Trecho fornecido –
Ele se lembra que o filme fez sucesso, mas enfrentou problemas para se manter em cartaz. “A garotada acendia baseado dentro do cinema”, diz. “Naquela época, essas plateia mais jovem destruía as salas, quebravam cadeiras  isso quando gostavam muito do filme. E fizeram com o Doces Bárbaros.”
Para o pianista Tomás Improta, os irmãos tinham comportamentos diferentes do estúdio. Ele tocou nos Doces Bárbaros, no show conjunto de Caetano e Bethânia há 46 anos e em diversos discos individuais deles nos anos 1970 e 1980.
“São duas pessoas muito parecidas, mas muito diferentes também. É difícil explicar isso”, diz. “Com Caetano, era liberdade total, não tinha direção musical, ele que mandava e a gente podia fazer qualquer coisa, era mais autoral. Com Bethânia, sempre tinha um arranjador. Havia certa liberdade, mas preso ao arranjo e à levada.”

Material –

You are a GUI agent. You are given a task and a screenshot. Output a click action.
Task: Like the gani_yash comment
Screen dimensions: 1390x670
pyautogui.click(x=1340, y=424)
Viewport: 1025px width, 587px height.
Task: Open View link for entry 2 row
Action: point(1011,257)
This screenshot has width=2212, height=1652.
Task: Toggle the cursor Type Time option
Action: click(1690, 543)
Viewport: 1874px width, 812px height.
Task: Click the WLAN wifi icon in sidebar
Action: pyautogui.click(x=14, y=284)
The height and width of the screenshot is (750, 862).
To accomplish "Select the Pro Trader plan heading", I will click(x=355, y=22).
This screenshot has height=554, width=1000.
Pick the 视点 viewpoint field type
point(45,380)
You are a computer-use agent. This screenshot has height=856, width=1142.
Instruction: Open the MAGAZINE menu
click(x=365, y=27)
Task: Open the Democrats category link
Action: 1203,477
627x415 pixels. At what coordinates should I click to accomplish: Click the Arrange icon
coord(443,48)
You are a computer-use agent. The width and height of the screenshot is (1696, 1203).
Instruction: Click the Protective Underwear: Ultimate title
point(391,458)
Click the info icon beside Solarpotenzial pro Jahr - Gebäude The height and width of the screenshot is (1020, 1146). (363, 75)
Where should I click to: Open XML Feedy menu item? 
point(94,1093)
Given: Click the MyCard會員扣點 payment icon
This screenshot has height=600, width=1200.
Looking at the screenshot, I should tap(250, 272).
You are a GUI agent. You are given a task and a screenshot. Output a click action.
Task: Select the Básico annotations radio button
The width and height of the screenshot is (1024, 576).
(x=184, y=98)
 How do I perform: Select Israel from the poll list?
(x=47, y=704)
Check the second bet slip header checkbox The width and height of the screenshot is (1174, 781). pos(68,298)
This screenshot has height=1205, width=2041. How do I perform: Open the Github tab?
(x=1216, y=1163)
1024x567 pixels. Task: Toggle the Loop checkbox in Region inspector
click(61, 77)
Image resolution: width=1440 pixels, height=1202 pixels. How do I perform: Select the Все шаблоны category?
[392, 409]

Instruções das tarefas –
1. Atualize o trecho sobre Caetano e Bethânia, começando nas palavras "Para o pianista" e parando após "1970 e 1980.". Substitua "pianista" por "músico".
2. Segundo o trecho sobre Caetano e Bethânia, por que o filme teve dificuldade para se manter em cartaz?
3. Retome o trecho sobre Caetano e Bethânia a partir do ponto em que ele termina.

Respostas às tarefas –
1.
Para o músico Tomás Improta, os irmãos tinham comportamentos diferentes do estúdio. Ele tocou nos Doces Bárbaros, no show conjunto de Caetano e Bethânia há 46 anos e em diversos discos individuais deles nos anos 1970 e 1980.

2. Porque a plateia mais jovem acendia baseado dentro do cinema e destruía as salas, quebrando cadeiras. Isso acontecia justamente quando gostava muito do filme.

3.
Assim como neste ano, a turnê de 1978 foi aumentado o número de datas conforme a procura do público. Só no Canecão, no Rio, onde o álbum foi gravado, eles ficaram em cartaz durante um mês inteiro. Na época, Bethânia disse que queria há anos fazer a apresentação com Caetano, que “me conhece bem e tem algo de ator, que me estimula”.
“Para mim é difícil dividir o palco com alguém. Em todos os espetáculos que fiz com outros artistas, sempre me reprimi. Fico pensando ‘calma, o show não é só seu’ e acabo não me soltando. Com Caetano é diferente. Temos um jeito parecido. No palco, como eu, ele se transforma, há um vigor em cena nesse espetáculo que me empolga.”
Esta semana, em entrevista ao Jornal Hoje, da Globo, Bethânia disse que era “metida”, e atuou como diretora no espetáculo —”ele me obedeceu mais do que eu o obedeço normalmente”. Além de Improta, a banda tinha o guitarrista e produtor Perinho Albuquerque, colaborador frequente dos irmãos, e a violonista ícone da MPB, Rosinha de Valença.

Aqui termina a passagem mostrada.